Preparation, performance and application of early-strength high-performance water-reducing admixtures

1. Current status of early-strength high-performance water-reducing admixtures

The development of concrete technology is inseparable from chemical admixtures , high-efficiency water reducing agents have played a key role in the development of new materials such as pumped concrete, self-leveling concrete, underwater non-dispersible concrete, shotcrete, polymer concrete, high-strength and high-performance concrete. High-efficiency water reducing agent, also known as superplasticizer, is used in concrete mixtures and mainly plays three different roles.

① Improve the workability of concrete without changing the strength of concrete;

② Reduce the water-cement ratio and improve the strength and durability of concrete under given workability conditions. ;

③ Under the condition of ensuring the performance and strength of concrete pouring, reduce the amount of water and cement, and reduce factors such as creep, dry shrinkage, cement hydration heat, etc. that cause initial defects in concrete.
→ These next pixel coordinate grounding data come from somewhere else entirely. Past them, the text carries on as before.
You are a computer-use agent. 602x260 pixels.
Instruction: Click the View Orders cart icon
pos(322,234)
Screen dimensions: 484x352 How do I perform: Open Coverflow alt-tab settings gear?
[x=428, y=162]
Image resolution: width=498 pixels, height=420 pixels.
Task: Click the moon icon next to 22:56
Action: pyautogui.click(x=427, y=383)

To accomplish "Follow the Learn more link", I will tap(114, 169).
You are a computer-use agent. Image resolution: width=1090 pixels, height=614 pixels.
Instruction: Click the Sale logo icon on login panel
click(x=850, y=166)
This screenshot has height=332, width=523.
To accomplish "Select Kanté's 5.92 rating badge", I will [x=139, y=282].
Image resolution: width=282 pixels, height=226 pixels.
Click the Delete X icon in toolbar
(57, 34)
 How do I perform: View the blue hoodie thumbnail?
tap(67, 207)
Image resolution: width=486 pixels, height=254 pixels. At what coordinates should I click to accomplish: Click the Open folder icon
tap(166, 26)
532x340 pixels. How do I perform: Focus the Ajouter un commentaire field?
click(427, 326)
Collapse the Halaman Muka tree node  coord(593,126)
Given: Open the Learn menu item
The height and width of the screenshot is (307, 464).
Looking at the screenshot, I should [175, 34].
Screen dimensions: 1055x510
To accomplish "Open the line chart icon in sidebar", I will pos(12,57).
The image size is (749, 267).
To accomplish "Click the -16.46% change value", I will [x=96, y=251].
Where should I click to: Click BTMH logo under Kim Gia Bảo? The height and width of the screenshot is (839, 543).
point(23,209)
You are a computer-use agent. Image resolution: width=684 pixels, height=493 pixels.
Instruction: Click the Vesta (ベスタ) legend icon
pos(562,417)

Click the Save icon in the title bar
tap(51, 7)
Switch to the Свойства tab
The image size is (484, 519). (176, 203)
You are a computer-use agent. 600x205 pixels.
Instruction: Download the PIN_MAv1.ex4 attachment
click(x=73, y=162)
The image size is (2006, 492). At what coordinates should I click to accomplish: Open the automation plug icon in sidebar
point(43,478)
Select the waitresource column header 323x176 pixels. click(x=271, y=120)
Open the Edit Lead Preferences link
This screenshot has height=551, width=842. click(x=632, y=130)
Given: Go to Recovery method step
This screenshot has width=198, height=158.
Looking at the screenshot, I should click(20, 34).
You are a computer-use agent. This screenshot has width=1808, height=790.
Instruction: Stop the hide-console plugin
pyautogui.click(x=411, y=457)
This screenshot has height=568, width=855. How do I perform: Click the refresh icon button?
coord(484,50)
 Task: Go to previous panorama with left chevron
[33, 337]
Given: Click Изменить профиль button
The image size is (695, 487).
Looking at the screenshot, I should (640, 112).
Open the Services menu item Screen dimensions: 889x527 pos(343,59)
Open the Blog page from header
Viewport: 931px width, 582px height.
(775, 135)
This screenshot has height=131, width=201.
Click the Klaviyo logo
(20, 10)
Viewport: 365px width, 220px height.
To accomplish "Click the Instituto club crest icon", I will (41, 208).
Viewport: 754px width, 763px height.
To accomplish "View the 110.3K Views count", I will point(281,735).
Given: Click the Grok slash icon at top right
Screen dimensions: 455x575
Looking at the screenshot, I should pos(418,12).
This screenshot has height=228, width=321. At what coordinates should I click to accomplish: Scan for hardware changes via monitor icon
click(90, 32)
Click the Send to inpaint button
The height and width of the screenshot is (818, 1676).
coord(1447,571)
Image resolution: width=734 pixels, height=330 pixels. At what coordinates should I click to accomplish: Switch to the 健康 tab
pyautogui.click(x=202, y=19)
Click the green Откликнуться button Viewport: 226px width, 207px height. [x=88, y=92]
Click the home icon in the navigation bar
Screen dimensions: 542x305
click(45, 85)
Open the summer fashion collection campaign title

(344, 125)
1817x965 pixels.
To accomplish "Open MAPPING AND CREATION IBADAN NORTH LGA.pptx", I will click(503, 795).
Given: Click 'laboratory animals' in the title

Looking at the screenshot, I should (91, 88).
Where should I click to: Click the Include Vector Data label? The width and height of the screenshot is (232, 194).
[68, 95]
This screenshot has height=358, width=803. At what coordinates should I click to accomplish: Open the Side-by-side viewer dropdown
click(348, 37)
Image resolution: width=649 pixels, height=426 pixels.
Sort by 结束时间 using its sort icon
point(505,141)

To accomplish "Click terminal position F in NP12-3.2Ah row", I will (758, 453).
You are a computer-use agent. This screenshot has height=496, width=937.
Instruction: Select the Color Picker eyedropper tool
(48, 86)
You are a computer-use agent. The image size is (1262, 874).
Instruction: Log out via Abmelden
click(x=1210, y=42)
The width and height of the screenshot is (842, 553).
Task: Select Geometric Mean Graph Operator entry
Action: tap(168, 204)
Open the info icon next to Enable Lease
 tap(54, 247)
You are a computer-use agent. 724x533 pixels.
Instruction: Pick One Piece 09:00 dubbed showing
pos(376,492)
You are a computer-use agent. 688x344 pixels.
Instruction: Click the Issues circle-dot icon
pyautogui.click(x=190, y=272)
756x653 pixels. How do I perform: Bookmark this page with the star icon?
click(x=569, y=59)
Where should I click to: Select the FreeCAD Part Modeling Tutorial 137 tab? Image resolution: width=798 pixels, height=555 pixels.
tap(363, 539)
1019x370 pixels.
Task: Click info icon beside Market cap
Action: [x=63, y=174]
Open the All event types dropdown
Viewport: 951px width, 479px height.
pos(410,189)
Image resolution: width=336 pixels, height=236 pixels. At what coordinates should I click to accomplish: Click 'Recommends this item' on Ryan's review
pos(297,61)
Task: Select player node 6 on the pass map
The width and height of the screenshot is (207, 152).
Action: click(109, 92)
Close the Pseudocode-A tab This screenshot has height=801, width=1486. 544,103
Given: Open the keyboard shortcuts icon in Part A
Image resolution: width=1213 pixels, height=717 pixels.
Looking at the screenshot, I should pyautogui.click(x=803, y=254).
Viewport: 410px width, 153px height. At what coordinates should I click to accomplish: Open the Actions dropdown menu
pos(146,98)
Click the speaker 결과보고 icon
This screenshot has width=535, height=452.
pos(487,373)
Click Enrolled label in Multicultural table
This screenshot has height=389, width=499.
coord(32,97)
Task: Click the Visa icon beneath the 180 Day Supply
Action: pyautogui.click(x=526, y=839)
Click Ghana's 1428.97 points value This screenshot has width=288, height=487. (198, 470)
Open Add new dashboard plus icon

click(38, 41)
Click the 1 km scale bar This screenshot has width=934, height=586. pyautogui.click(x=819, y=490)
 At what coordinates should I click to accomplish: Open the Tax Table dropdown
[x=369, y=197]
The application of naphthalene-based high-efficiency water-reducing admixtures has a history of more than 20 years and is currently the main type of high-efficiency water-reducing admixture used in engineering applications. Studies have shown that early-strength high-efficiency water-reducing admixtures are new water-reducing agents with better performance than naphthalene-based water-reducing agents. At the same dosage, early-strength superplasticizers can achieve better water reduction rates and slump retention capabilities. Japan is the country that has the most research and application of early-strength water-reducing agents and is the most successful. After 1998, the usage of early-strength water-reducing agents in Japan exceeded that of naphthalene-based water-reducing agents. In recent years, there have been many reports on the research and development of early strength systems with superior properties in the papers of some researchers in North America and Europe. The research focus has gradually shifted from the modification of sulfonic acid superplasticizers to the modification of early strength systems. Research. Scholars from Japan and some European and American countries have published a large number of research papers on early-strength water-reducing agents. Most of them are developing and researching early-strength water-reducing agents, with the main focus on the development of early-strength water-reducing agents and related research. The working performance of fresh concrete, the mechanical properties of hardened concrete and engineering application technology, etc. Almost all domestic early-strength water-reducing admixtures have not reached the practical stage. The raw materials available for synthetic early-strength superplasticizers are also extremely limited. From the selection of superplasticizer raw materials to the production process, cost reduction, performance improvement and many other aspects require systematic research.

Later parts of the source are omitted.